EXERCISE: Please restate each entry below, word for word.

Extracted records
★ ★ ★ ★ ★ ★ ★
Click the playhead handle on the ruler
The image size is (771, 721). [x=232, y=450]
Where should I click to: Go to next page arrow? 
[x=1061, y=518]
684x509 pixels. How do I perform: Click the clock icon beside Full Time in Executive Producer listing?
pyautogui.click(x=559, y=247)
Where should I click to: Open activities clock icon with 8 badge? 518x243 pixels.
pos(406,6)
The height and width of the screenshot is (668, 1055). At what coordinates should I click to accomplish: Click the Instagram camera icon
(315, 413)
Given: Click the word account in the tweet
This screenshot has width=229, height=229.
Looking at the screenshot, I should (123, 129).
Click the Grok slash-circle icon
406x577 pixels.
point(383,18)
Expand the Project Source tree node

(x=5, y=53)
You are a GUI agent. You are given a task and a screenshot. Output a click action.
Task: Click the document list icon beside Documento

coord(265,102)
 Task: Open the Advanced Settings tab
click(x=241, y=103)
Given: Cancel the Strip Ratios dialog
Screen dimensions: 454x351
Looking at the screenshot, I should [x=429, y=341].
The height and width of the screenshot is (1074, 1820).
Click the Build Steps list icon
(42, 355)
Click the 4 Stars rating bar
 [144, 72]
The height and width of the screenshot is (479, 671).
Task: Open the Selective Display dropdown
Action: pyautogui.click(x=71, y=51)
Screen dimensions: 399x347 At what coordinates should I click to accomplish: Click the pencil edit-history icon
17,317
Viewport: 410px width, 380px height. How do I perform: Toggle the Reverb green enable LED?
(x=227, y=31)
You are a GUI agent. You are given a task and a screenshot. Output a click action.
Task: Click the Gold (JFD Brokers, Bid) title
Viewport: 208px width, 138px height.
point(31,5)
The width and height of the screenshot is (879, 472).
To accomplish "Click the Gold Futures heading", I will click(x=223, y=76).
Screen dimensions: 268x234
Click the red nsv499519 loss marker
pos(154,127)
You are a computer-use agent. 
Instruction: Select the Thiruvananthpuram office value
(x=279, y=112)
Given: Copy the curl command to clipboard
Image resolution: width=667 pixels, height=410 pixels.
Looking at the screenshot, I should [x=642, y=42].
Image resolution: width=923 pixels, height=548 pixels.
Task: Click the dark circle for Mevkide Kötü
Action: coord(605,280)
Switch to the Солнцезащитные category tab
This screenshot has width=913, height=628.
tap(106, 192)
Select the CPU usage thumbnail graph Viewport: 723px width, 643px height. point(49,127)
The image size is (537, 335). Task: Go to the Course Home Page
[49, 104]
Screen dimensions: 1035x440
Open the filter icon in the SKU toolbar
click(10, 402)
★ ★ ★ ★ ★ ★ ★
REPLY:
Click the playhead handle on the ruler
The image size is (771, 721). [x=232, y=450]
Where should I click to: Go to next page arrow? 
[x=1061, y=518]
684x509 pixels. How do I perform: Click the clock icon beside Full Time in Executive Producer listing?
pyautogui.click(x=559, y=247)
Where should I click to: Open activities clock icon with 8 badge? 518x243 pixels.
pos(406,6)
The height and width of the screenshot is (668, 1055). At what coordinates should I click to accomplish: Click the Instagram camera icon
(315, 413)
Given: Click the word account in the tweet
This screenshot has width=229, height=229.
Looking at the screenshot, I should (123, 129).
Click the Grok slash-circle icon
406x577 pixels.
point(383,18)
Expand the Project Source tree node

(x=5, y=53)
You are a GUI agent. You are given a task and a screenshot. Output a click action.
Task: Click the document list icon beside Documento

coord(265,102)
 Task: Open the Advanced Settings tab
click(x=241, y=103)
Given: Cancel the Strip Ratios dialog
Screen dimensions: 454x351
Looking at the screenshot, I should [x=429, y=341].
The height and width of the screenshot is (1074, 1820).
Click the Build Steps list icon
(42, 355)
Click the 4 Stars rating bar
 [144, 72]
The height and width of the screenshot is (479, 671).
Task: Open the Selective Display dropdown
Action: pyautogui.click(x=71, y=51)
Screen dimensions: 399x347 At what coordinates should I click to accomplish: Click the pencil edit-history icon
17,317
Viewport: 410px width, 380px height. How do I perform: Toggle the Reverb green enable LED?
(x=227, y=31)
You are a GUI agent. You are given a task and a screenshot. Output a click action.
Task: Click the Gold (JFD Brokers, Bid) title
Viewport: 208px width, 138px height.
point(31,5)
The width and height of the screenshot is (879, 472).
To accomplish "Click the Gold Futures heading", I will click(x=223, y=76).
Screen dimensions: 268x234
Click the red nsv499519 loss marker
pos(154,127)
You are a computer-use agent. 
Instruction: Select the Thiruvananthpuram office value
(x=279, y=112)
Given: Copy the curl command to clipboard
Image resolution: width=667 pixels, height=410 pixels.
Looking at the screenshot, I should [x=642, y=42].
Image resolution: width=923 pixels, height=548 pixels.
Task: Click the dark circle for Mevkide Kötü
Action: coord(605,280)
Switch to the Солнцезащитные category tab
This screenshot has width=913, height=628.
tap(106, 192)
Select the CPU usage thumbnail graph Viewport: 723px width, 643px height. point(49,127)
The image size is (537, 335). Task: Go to the Course Home Page
[49, 104]
Screen dimensions: 1035x440
Open the filter icon in the SKU toolbar
click(10, 402)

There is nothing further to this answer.